Hello and welcome to the November 2024 edition of the QLR! This month we have a teenage boy on a trip to Joshua Tree with rough memories of his first love, a non-binary rancher, and a mail-order bride in 1880, and a newly-formed poly family dealing with aliens having come to save humans from a potentially dying world.
These titles may be available in other formats or languages. Check our catalog for availability.
Happy Reading!
Title/Author: Desert Echoes by Abdi Nazemian
Reviewer: Laura B.
Summary: When his high school GSA schedules a trip to Joshua Tree, Kam is conflicted. The GSA outing is usually his favorite part of the year, but Joshua Tree is where his boyfriend and first love went missing. He hopes that returning to the desert might help him remember what happened, but he also worries that it might exacerbate his already debilitating grief.
Series/Standalone: Standalone
Genre/Sub-Genre: Teen Fiction
Book Format: Physical book
Length: 320 pages
LGBTQ+ Orientation: Gay
Content Warnings: Addiction (drugs, alcohol), homophobia, death
Well-Written/Editor Needed: Well-written
Would I Recommend?: Yes, but be cautious if stories about addiction are tough for you.

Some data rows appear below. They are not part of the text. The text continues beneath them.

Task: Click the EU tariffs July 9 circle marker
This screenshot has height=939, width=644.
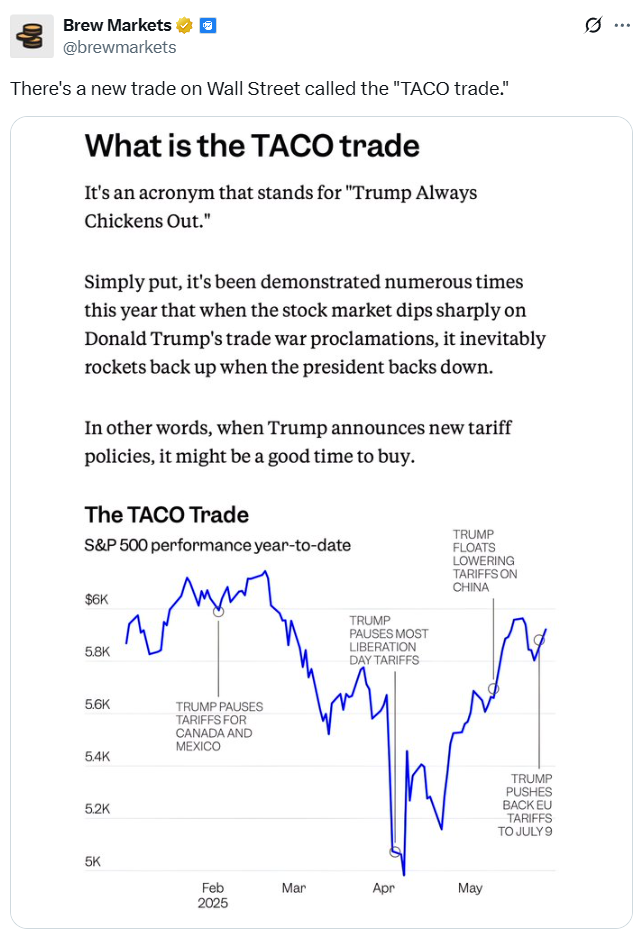Action: point(539,640)
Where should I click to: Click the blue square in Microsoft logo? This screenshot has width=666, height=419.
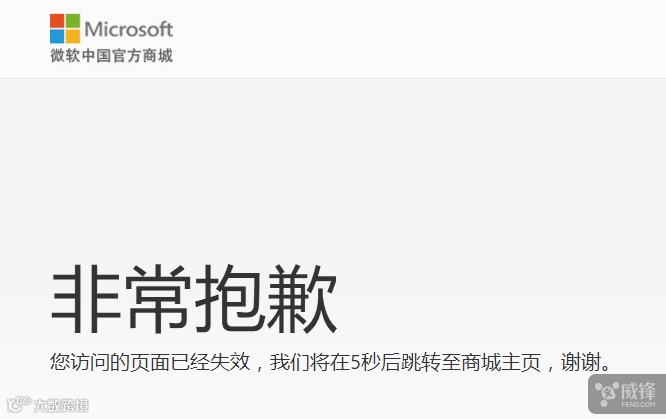click(57, 37)
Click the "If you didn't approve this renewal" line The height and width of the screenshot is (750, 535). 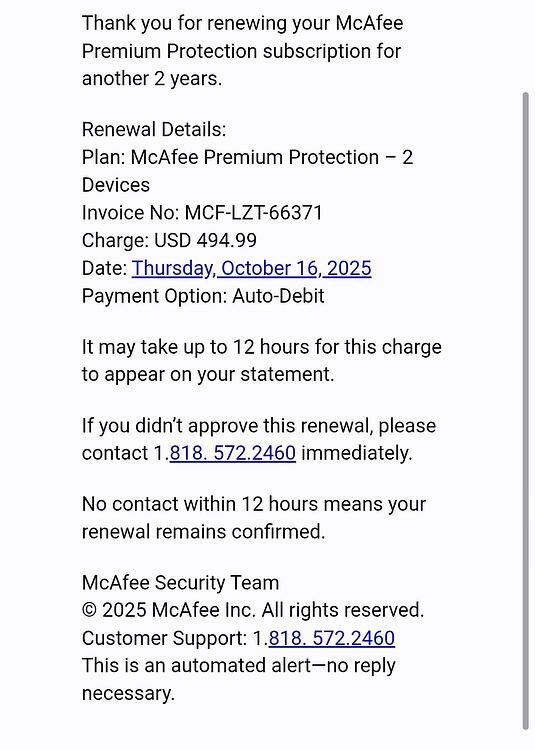[259, 426]
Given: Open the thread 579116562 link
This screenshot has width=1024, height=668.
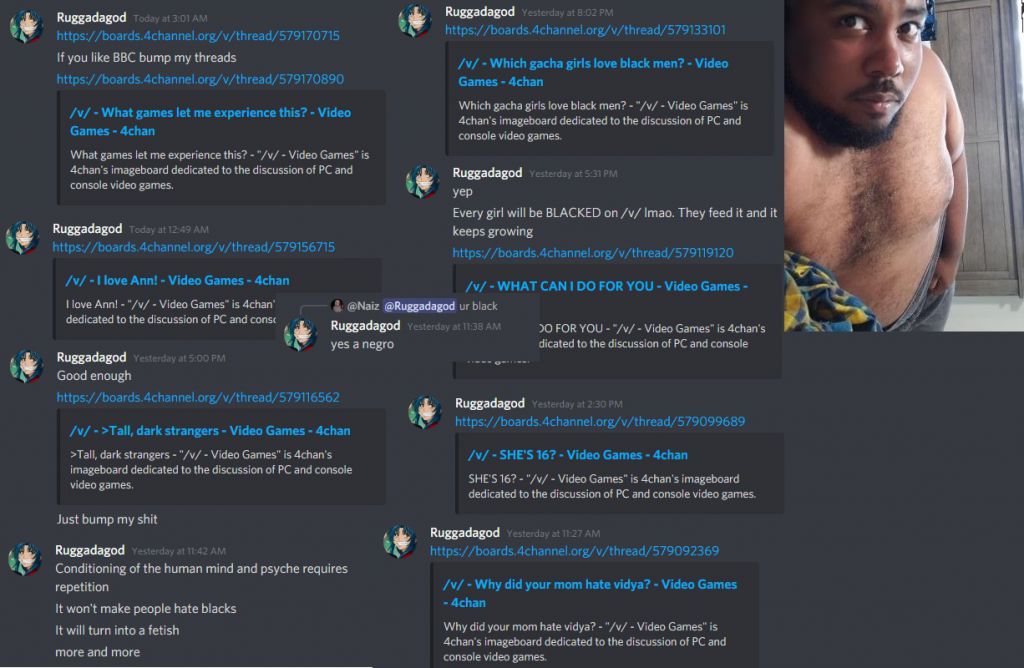Looking at the screenshot, I should tap(198, 397).
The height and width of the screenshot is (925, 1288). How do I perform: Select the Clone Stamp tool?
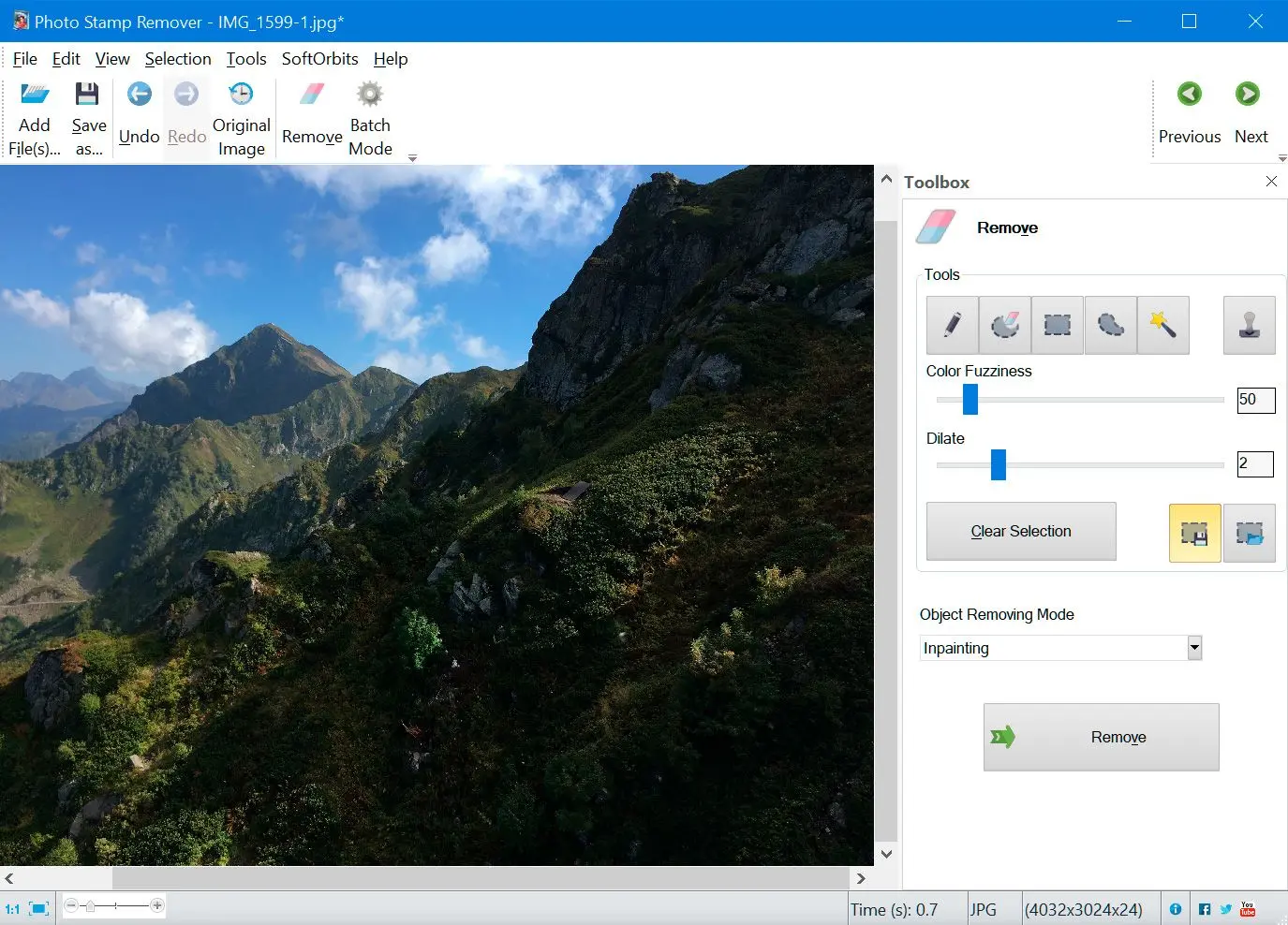pyautogui.click(x=1249, y=325)
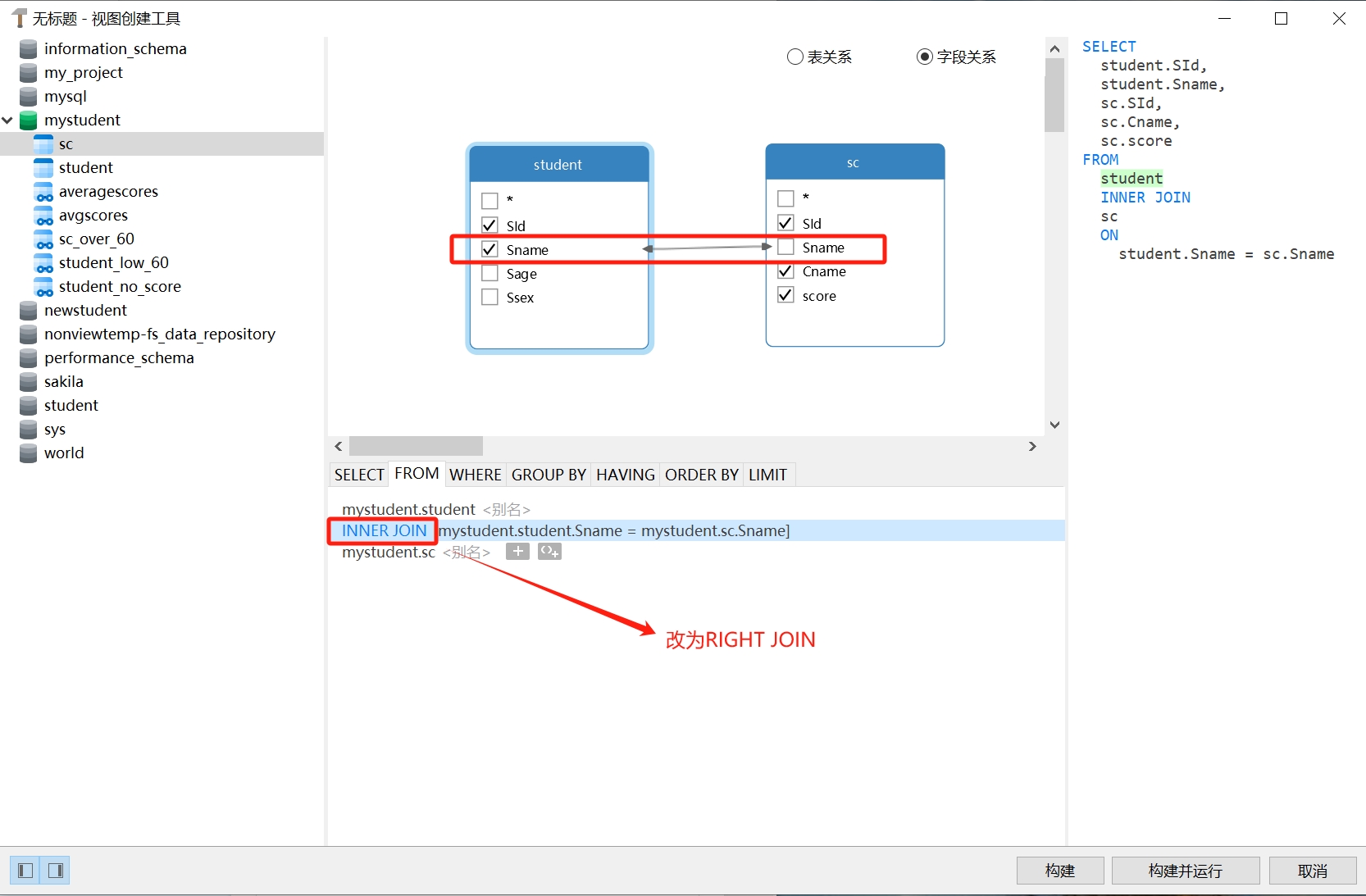Click the student table icon under mystudent

(43, 168)
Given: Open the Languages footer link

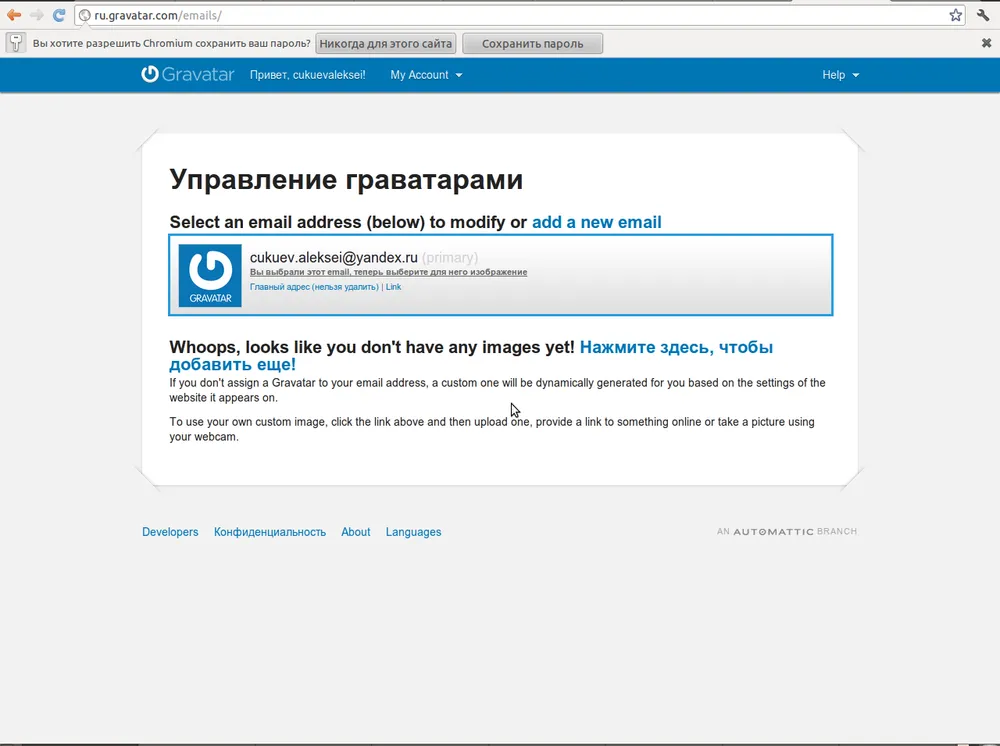Looking at the screenshot, I should [413, 532].
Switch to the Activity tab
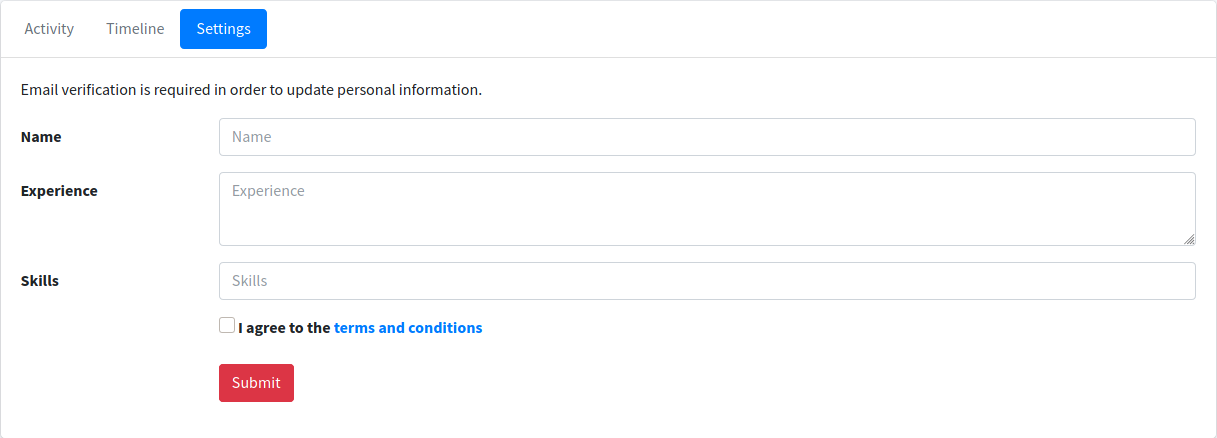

Personal thoughts: I think Nazemian is still a great writer even though this wasn’t my favorite of his books, I did really enjoy it. I thought he did a good job of portraying Kam’s grief about both the loss of his boyfriend, Ash, and about his parents’ divorce. I also liked that we got to see Ash’s parents and sister and how they, as people who knew Ash differently (and in many ways better) than Kam did, had different grieving processes. And I always love how Nazemian weaves Iranian-American culture into his books.
I do think that the reaction from readers who have lost people to addiction will vary. This story is really about Kam and how Ash’s struggle with addiction affects him – both in the past when Kam doesn’t know about Ash’s struggles, and in the present day as he discovers the truth.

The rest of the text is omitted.